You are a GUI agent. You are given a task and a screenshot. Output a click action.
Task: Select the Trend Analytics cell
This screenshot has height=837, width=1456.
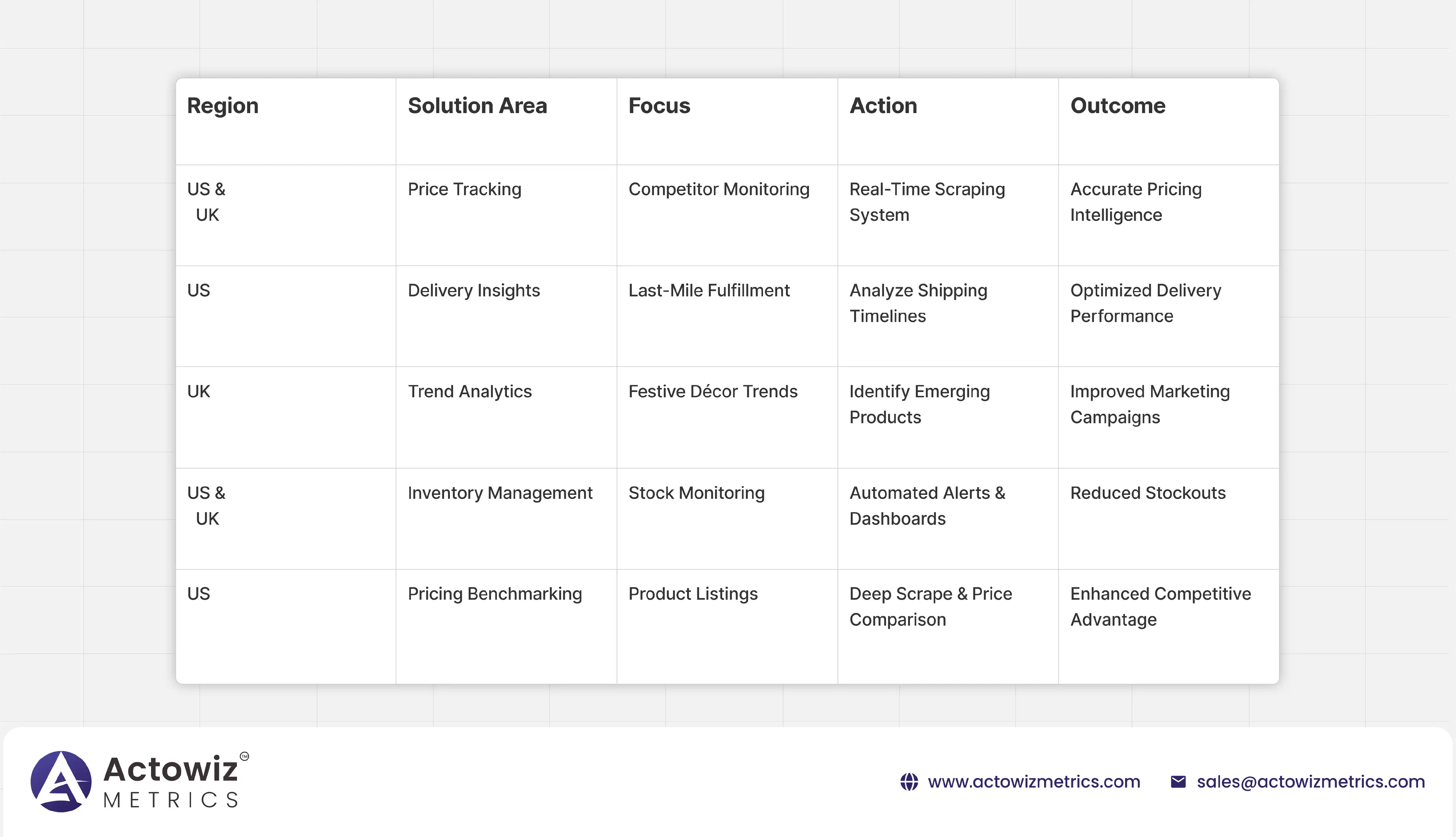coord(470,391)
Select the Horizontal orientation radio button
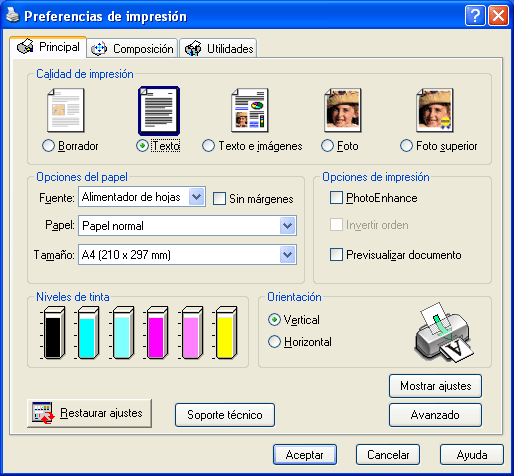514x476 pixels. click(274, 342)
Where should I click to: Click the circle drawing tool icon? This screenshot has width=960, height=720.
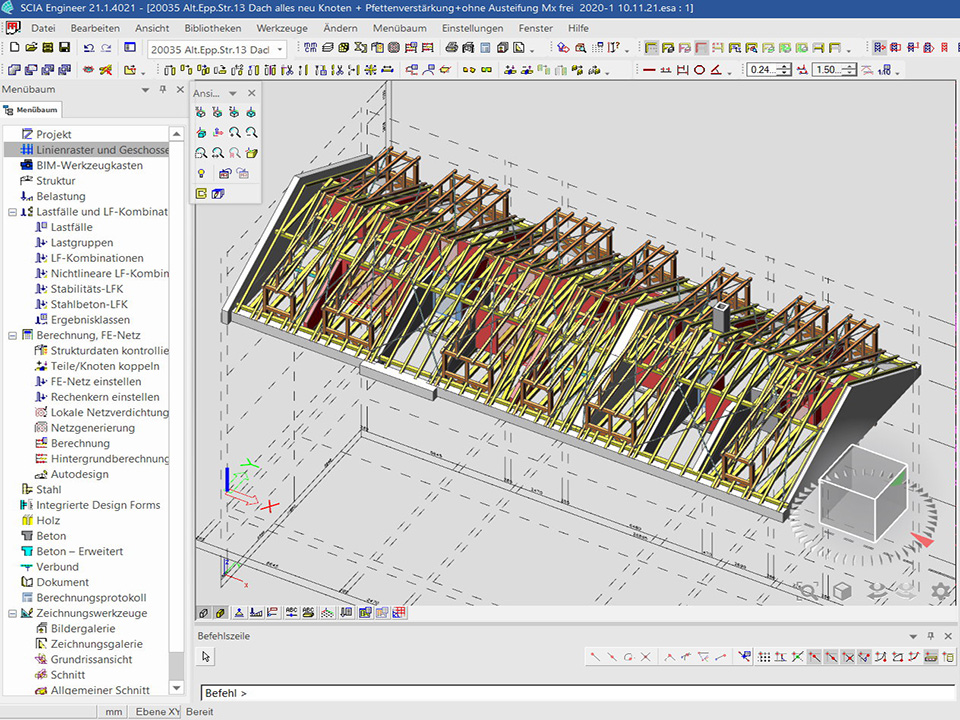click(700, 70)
____________
Return the full listing above verbatim, please, but without its images.

[Expected output]
You are a GUI agent. You are given a task and a screenshot. Output a click action.
Task: Select the Trend Analytics cell
This screenshot has height=837, width=1456.
coord(470,391)
Select the Horizontal orientation radio button
514x476 pixels. click(274, 342)
Where should I click to: Click the circle drawing tool icon? This screenshot has width=960, height=720.
click(700, 70)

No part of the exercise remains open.